Thors Provoni had gone to the stars to seek help for his fellow men. So far there was no evidence that any other intelligent race existed out there at all, let alone one willing to aid ordinary homo sapiens on an Earth where he had become a second class citizen. For in the 22nd Century dominance in human affairs had passed to a cabal of genetic freaks – telepaths, precogs, ‘New Men’ with IQs which went off the scale – and ordinary men didn’t have much of a chance. Suddenly a message came from Provoni. He was coming back, miraculously, with friends from Frolix 8 to champion the ‘Old Men’. But who, or what, and just how friendly, were these friends?
Philip K. Dick (1928-1982) was born in Chicago but lived in California for most of his life.
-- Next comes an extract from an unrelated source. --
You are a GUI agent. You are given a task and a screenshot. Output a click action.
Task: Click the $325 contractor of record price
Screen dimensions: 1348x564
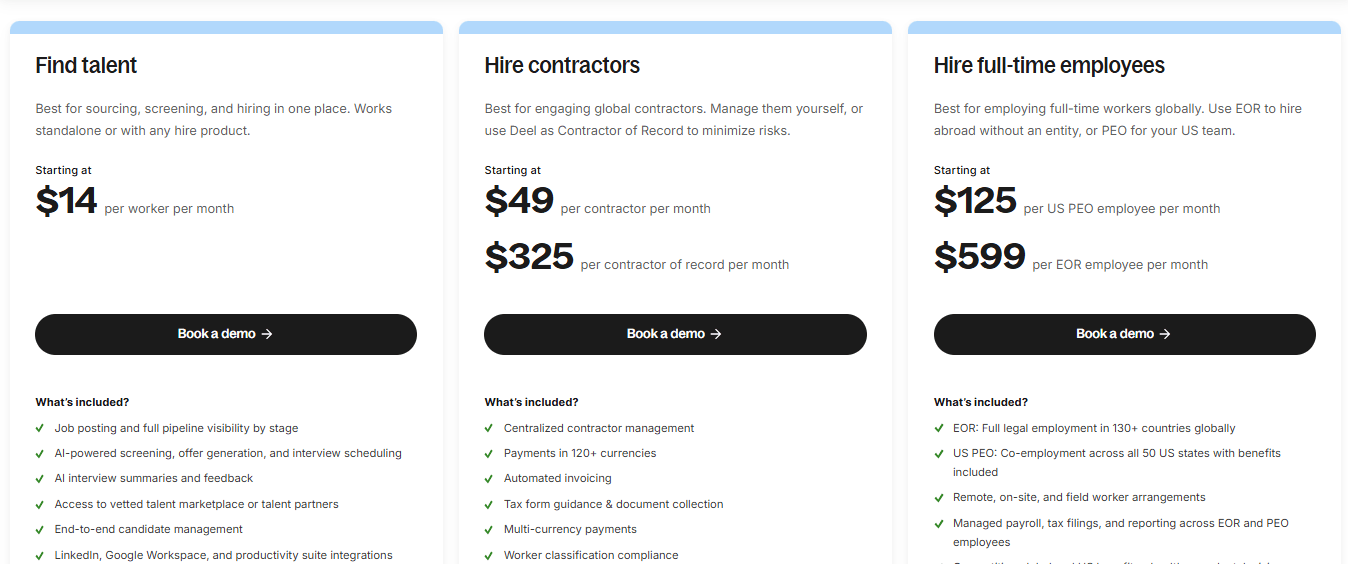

His edgy, dark future visions are even more relevant now. His novels have inspired many other writers and been used as the basis for films such as the classic Blade Runner the blockbuster Minority Report and the indie 'cartoon' A Scanner Darkly.
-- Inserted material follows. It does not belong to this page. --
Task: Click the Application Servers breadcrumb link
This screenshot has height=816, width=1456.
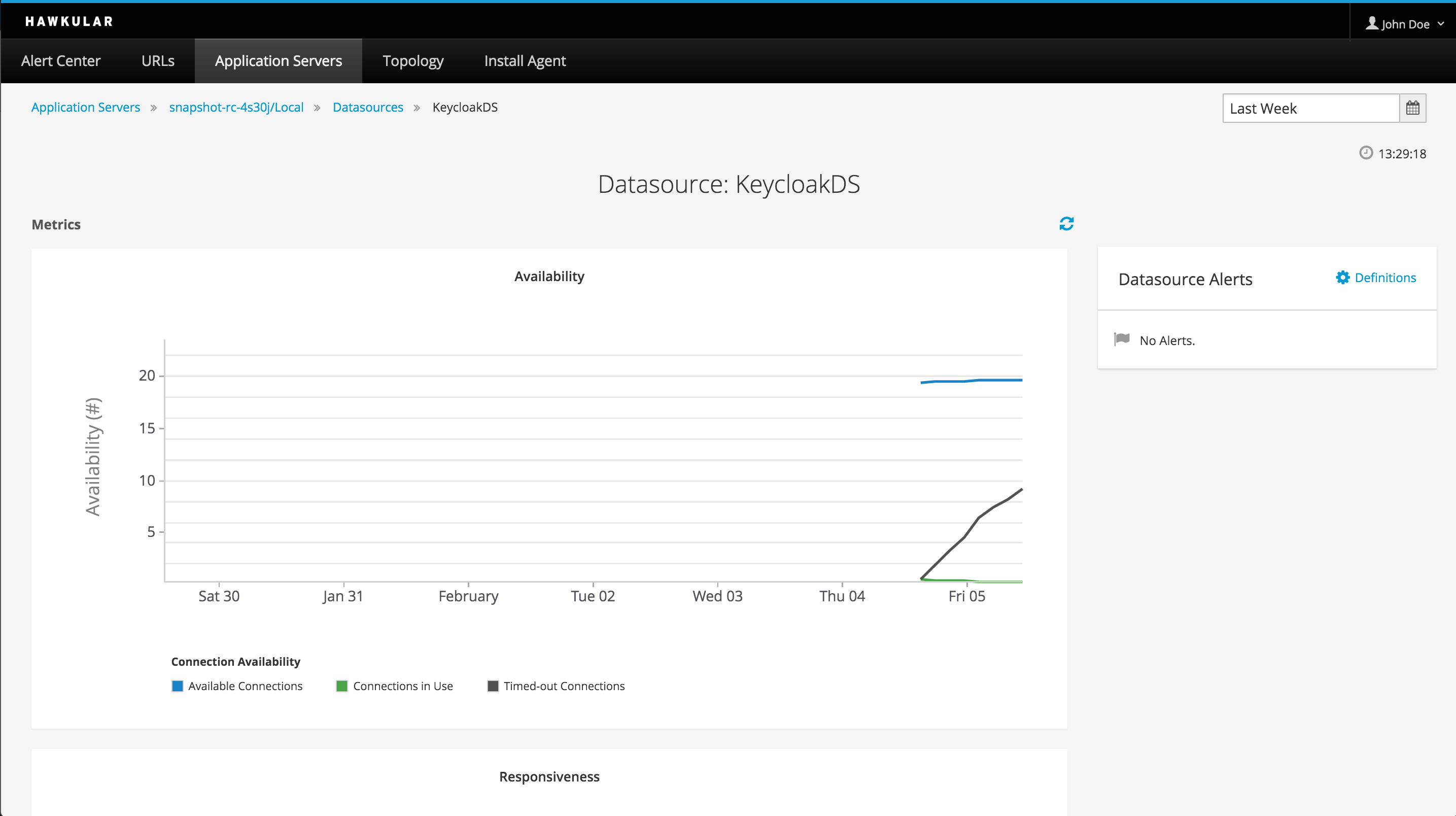Action: click(85, 108)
Since his untimely death at age 53, there has been an extraordinary growth of interest in his writings, which during his lifetime were largely ignored by serious mainstream critics and readers. Such is no longer the case, and the novels of Philip K. Dick frequently appear on university curricula devoted to modern American literature.
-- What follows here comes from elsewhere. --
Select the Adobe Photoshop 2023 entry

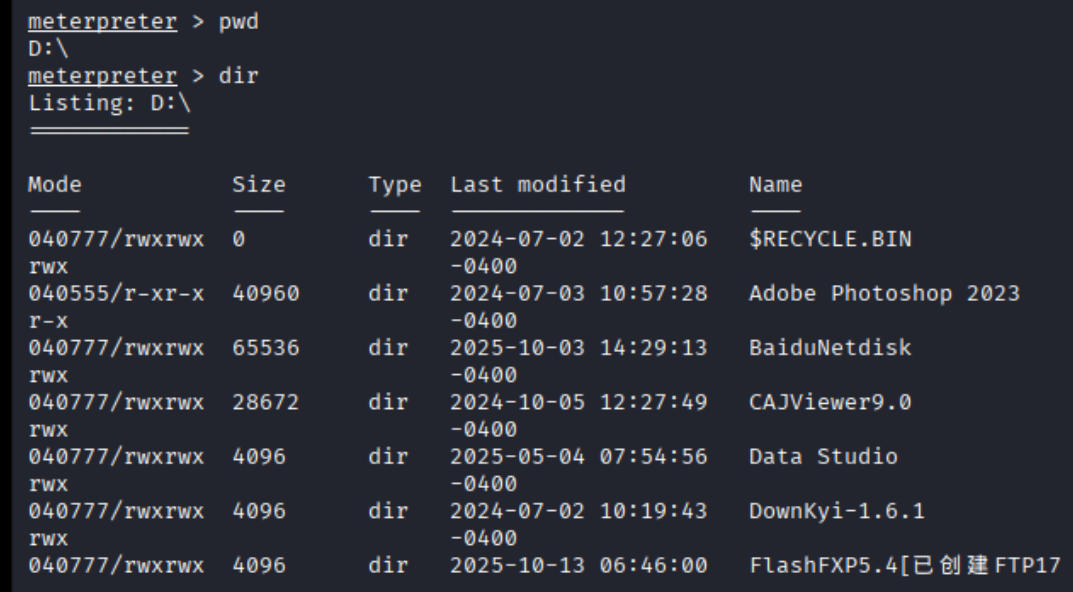(x=884, y=293)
From age fifteen to his early twenties, Dick was employed in two Berkeley shops, University Radio and Art Music, owned by Herb Hollis, a salt-of-the-earth American small businessman who became a kind of father-figure for Dick and served as an inspiration for a number of his later fictional characters, most notably Leo Bulero in The Three Stigmata of Palmer Eldritch. In the early 1950s, with the helpful mentorship of SF editor and Berkeley resident Anthony Boucher, Dick began to publish stories in the SF pulps of the era at an astonishing rate - seven of his stories appeared in June 1953 alone. He soon gave up his employment in the Hollis shops to pursue the economically insecure career of an SF writer.